Davos Lost Out to Munich

Goodbye globalisation, hello post-capitalism?

"Due to an unavoidable scheduling conflict, regrettably I cannot attend the WEF Annual Meeting in Davos this year as I have in past years. I plan to deliver a speech in Munich on the eve of the Munich Security Conference," George Soros tweeted a week before the World Economic Forum.

An analysis of Davos-23 could probably end just with citing this fact. The "open society" and financial markets guru prioritises security issues, not economic development − what could be clearer (it is believed that the "scheduling conflict" was just an excuse)?

Perhaps only the apocalyptic warning from the founder of the Davos Forum, Klaus Schwab, shortly before the opening of the summit: "We still pay insufficient attention to the frightening scenario of a comprehensive cyber attack, which would bring a complete halt to the power supply, transportation, hospital services, our society as a whole. The COVID-19 crisis would be seen in this respect as a small disturbance in comparison to a major cyber attack."

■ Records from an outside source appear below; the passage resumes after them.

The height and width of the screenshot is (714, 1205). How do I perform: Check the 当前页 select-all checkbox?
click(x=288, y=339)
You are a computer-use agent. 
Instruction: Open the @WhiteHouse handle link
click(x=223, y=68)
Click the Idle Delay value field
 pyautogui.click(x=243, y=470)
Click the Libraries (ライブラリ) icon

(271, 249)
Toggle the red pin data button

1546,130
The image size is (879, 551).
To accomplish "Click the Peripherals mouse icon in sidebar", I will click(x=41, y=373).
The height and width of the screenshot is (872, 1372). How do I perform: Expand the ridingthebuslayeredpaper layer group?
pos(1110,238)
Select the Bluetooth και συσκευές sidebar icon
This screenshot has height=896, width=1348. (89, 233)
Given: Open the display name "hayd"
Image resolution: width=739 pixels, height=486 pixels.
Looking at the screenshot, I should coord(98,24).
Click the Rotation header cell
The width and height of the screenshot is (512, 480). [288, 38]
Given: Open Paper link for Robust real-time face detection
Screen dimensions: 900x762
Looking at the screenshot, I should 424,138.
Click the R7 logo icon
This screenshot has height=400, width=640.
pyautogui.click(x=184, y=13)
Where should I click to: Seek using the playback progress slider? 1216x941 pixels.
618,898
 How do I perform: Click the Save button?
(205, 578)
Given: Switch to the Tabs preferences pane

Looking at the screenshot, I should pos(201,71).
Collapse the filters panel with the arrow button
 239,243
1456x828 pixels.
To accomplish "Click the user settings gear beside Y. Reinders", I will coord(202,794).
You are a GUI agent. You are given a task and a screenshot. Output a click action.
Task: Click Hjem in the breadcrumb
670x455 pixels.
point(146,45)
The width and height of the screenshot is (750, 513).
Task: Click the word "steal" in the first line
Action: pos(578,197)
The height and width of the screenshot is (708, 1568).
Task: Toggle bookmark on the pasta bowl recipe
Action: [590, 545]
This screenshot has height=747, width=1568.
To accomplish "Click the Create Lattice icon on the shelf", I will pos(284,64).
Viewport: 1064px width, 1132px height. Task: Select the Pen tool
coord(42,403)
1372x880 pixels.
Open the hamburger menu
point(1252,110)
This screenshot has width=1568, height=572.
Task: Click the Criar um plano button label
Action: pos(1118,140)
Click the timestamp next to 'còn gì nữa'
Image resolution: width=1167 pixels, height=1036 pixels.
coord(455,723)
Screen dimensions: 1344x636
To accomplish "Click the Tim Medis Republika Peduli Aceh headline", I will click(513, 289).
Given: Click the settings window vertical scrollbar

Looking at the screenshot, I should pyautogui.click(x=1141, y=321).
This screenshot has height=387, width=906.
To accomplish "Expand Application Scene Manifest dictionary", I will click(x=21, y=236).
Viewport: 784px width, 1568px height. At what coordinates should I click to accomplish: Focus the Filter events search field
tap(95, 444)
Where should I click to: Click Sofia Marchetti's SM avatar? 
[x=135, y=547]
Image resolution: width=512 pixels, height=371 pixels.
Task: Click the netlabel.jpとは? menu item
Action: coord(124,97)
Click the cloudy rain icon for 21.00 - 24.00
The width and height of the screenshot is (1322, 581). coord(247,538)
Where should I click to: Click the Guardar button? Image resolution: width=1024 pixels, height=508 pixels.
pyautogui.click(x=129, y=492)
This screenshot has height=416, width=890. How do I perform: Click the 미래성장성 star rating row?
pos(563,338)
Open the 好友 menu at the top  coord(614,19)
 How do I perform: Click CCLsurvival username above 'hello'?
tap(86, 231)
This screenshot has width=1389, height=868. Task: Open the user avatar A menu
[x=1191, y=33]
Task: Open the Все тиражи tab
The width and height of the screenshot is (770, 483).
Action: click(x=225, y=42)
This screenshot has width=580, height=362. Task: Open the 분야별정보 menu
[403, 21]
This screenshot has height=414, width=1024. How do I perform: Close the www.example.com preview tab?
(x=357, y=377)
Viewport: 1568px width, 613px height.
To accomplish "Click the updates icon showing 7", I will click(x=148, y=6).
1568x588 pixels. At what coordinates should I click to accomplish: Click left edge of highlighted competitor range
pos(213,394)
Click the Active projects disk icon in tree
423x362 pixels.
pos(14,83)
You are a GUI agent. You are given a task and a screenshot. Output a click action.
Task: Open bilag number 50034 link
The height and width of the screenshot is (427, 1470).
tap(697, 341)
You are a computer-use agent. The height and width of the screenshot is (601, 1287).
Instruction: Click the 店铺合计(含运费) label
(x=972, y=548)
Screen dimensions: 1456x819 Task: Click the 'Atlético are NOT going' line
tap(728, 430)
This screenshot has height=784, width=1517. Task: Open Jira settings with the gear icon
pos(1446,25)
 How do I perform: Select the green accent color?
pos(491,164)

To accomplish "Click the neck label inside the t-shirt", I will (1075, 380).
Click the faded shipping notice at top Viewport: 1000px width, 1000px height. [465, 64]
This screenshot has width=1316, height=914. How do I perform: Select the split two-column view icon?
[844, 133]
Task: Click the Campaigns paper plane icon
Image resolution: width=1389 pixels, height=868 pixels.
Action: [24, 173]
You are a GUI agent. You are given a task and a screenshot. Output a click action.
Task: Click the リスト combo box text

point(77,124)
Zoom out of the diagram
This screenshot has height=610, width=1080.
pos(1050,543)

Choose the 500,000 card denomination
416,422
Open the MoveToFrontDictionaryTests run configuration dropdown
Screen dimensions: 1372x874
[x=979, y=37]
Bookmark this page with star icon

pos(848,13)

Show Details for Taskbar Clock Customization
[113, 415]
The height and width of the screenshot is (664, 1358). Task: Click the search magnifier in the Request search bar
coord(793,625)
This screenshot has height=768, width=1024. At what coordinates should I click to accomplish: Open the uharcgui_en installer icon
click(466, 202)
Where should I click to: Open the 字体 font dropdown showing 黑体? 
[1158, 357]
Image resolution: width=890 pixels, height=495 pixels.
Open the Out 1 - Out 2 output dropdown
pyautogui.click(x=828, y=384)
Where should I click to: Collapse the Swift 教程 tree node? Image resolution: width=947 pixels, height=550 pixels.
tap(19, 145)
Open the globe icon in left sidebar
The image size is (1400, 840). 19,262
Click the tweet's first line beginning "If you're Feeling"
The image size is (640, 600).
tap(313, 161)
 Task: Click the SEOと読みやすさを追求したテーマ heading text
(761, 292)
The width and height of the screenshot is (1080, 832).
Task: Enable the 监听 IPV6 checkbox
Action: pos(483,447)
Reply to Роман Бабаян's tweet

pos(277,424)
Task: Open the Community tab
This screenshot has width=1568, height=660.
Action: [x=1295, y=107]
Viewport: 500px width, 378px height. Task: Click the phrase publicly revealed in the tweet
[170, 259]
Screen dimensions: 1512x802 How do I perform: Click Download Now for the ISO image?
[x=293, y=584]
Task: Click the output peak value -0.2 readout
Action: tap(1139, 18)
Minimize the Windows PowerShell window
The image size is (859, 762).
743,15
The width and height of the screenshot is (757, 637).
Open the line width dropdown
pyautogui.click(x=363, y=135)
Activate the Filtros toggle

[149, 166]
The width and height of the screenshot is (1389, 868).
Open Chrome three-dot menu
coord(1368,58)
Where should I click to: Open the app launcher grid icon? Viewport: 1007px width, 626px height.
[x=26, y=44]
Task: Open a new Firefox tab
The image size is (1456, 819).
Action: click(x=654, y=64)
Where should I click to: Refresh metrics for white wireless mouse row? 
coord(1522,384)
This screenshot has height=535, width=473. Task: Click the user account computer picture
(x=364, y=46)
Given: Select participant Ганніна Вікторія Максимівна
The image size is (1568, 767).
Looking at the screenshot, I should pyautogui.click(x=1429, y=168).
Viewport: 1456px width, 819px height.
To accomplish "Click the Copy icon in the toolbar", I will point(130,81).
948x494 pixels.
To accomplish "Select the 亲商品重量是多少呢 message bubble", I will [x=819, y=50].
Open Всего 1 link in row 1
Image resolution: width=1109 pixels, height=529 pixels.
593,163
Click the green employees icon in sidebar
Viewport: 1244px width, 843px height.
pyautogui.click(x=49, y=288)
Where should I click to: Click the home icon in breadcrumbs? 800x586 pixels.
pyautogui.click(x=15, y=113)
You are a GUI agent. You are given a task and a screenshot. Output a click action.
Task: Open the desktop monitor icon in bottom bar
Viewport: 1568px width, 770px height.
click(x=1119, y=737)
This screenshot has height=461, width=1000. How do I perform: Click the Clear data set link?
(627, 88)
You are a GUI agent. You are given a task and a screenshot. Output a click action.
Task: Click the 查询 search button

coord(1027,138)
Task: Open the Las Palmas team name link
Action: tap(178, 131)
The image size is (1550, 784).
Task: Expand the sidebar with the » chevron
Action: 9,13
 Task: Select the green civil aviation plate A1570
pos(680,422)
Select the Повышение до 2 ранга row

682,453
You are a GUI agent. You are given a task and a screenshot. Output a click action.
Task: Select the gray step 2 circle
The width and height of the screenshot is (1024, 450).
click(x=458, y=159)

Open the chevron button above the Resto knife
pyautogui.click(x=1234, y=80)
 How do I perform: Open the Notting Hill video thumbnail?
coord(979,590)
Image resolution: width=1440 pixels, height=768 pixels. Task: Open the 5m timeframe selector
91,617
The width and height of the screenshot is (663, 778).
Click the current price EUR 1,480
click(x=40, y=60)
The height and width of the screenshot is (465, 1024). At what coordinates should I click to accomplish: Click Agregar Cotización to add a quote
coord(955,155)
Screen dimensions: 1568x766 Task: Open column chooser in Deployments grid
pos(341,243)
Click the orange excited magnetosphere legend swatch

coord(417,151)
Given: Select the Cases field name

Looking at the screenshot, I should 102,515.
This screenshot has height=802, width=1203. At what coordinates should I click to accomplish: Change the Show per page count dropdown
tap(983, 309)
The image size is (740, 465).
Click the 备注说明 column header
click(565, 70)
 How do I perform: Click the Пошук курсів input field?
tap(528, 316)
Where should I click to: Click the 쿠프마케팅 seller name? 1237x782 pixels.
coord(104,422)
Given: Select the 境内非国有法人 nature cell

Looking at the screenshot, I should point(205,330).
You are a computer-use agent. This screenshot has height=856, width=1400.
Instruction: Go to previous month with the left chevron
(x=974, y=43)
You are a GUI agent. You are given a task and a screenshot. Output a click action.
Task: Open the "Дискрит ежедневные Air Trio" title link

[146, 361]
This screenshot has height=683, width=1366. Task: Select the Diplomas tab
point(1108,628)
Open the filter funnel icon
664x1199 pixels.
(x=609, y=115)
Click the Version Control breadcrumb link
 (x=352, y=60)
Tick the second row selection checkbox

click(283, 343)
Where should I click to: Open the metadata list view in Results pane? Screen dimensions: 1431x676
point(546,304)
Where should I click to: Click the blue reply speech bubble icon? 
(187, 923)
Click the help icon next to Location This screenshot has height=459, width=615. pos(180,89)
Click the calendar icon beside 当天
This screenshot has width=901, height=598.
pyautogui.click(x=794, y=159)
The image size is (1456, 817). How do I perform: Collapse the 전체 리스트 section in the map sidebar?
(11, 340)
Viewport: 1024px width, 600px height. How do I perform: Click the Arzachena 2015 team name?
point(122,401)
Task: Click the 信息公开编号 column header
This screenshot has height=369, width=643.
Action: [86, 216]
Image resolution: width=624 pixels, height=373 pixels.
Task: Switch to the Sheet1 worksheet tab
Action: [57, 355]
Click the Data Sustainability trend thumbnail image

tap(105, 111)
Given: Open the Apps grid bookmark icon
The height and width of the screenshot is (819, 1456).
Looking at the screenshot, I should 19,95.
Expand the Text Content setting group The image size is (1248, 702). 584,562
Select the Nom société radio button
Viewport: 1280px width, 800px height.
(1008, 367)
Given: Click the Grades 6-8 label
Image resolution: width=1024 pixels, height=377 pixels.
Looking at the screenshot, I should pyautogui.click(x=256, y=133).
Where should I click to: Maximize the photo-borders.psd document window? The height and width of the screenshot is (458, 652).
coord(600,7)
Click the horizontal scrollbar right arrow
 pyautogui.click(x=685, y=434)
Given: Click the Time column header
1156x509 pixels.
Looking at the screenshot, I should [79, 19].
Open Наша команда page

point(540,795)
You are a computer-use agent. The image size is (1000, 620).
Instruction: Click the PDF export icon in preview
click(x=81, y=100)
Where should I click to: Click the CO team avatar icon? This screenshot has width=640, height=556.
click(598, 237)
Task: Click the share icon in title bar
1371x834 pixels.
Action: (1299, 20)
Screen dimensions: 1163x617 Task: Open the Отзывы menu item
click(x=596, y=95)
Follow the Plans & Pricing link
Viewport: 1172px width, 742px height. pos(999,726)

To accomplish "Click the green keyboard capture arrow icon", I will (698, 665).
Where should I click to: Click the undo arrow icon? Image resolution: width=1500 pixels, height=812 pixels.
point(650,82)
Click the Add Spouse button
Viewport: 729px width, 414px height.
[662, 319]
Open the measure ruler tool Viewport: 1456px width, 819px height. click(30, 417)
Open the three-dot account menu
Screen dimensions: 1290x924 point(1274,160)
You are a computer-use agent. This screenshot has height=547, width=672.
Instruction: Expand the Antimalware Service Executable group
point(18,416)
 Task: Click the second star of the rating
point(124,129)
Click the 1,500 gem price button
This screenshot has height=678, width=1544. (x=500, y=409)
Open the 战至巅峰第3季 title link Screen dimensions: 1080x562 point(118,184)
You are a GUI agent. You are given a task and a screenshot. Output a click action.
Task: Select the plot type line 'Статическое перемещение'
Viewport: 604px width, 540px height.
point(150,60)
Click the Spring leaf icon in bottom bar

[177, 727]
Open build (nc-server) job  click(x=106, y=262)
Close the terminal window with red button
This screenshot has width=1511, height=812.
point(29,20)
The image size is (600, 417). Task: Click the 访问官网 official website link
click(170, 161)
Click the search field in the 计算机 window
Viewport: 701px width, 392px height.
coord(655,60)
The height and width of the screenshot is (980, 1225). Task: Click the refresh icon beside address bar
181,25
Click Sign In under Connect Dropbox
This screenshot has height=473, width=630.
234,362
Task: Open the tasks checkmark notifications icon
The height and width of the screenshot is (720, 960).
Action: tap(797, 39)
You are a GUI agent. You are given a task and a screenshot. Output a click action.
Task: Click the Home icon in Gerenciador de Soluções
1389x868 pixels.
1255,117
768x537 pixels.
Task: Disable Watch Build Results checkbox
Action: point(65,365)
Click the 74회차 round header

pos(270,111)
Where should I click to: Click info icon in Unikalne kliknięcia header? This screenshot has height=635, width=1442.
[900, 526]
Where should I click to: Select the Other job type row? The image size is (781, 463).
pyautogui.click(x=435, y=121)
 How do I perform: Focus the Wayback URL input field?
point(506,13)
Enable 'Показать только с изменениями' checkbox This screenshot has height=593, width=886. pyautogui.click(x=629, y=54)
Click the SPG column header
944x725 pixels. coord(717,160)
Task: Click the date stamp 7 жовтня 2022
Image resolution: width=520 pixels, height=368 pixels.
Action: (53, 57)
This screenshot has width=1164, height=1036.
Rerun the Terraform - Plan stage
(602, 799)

Security issues have completely pushed back the economic agenda. Against the background of the extremely low representation of official delegations from most of the leading countries, the arrival of high-ranking representatives of the American and British intelligence services could not go unnoticed: US Director of National Intelligence Avril Haynes, FBI Chief Christopher Wray, and MI6 Chief Richard Moore all made appearances.

So, is globalisation finished, and capitalism with it?

Abolishing the state: rapid change

In fact, what was presented as "inclusive capitalism" has ended. The new global project was introduced in May 2020 by Klaus Schwab and Prince Charles (then only the Prince of Wales) in the report "COVID-19: The Great Reset."

"The Great Reset" proclaimed the end of the era of states that "failed to cope with the challenge of the pandemic" and the ascendance to the historical forefront of corporations (inclusive companies) that morphed into centres of "joint and sustainable" value creation by including all interested participants in this process. Inclusive companies were declared the supporting structure of the new capitalism, where the state as an institution was to be gradually drawn in piece by piece and eventually dissolved.

In December 2020, the Council for Inclusive Capitalism was created − so reputable that any text listing its members could automatically be labelled a "conspiracy theory."

And now, two years later, such an embarrassment. It's a complete fiasco − the revenge of the state. Instead of a triumph in Davos, Soros will handle warm-up duties in Munich.

How could this happen? Where did the notorious "world government" go wrong?

Capitalists have strangely forgotten that the state is not their enemy at all. On the contrary, it is a mechanism that, providing a dialogue between the state apparatus and big capital, creates optimal conditions for the accumulation of capital − the main goal of the capitalist system.

How could the capitalists forget that the state is their ally, not their enemy? One explanation may be that they got too carried away with their own ideology of exportation − when it was proposed to the "natives" to abandon the state, rather than to the metropolises.

Rejecting the state, capital moved out of the field of market and financial relations and into the field of direct control, that is, into the realm of the state, where it is obviously weaker by default.

Thus, the support structure for the world-system was destroyed.

Capitalism has been abolished many times over the past two years: when trillions of dollars were thrown into the economy as if by magic; when the leading media and digital giants began to directly interfere in political processes, for example, in the case of Donald Trump's non-re-election; when the liberal Canadian government used methods in the spirit of communist China to suppress those who disagreed with its COVID policies.

Capitalism was abolished by capital itself. But for some reason, no "inclusive capitalism" has appeared to take its place.

On the contrary, a military conflict in the best traditions of the imperialist wars of the late-19th–early-20th century began in Europe.

Revenge of the state: what's next?

So, is globalisation over? No. The stage that was promoted by large corporations − mainly information and financial − has ended.

So capitalism is over and post-capitalism has arrived? No, the exact opposite. There has been a backslide from the post-capitalist "inclusive capitalism" to a historically more justified form, which assumes competition between states to see which can most effectively build a dialogue with big capital and promote its interests. It is this symbiosis of state and capital that will continue to drive the process of globalisation forward.

It will be another form of globalisation, still unknown to us, the institutions of which have not yet been built. Will it be a return to imperialism as the highest stage of capitalism? That will depend on how possible it will be to create and strengthen those newest institutions of globalisation, where states are not opposed to capital.

If such institutions cannot be created, then the world will face an extremely unpleasant period of intense competition between "new empires" for the right to be privileged centres of capital accumulation.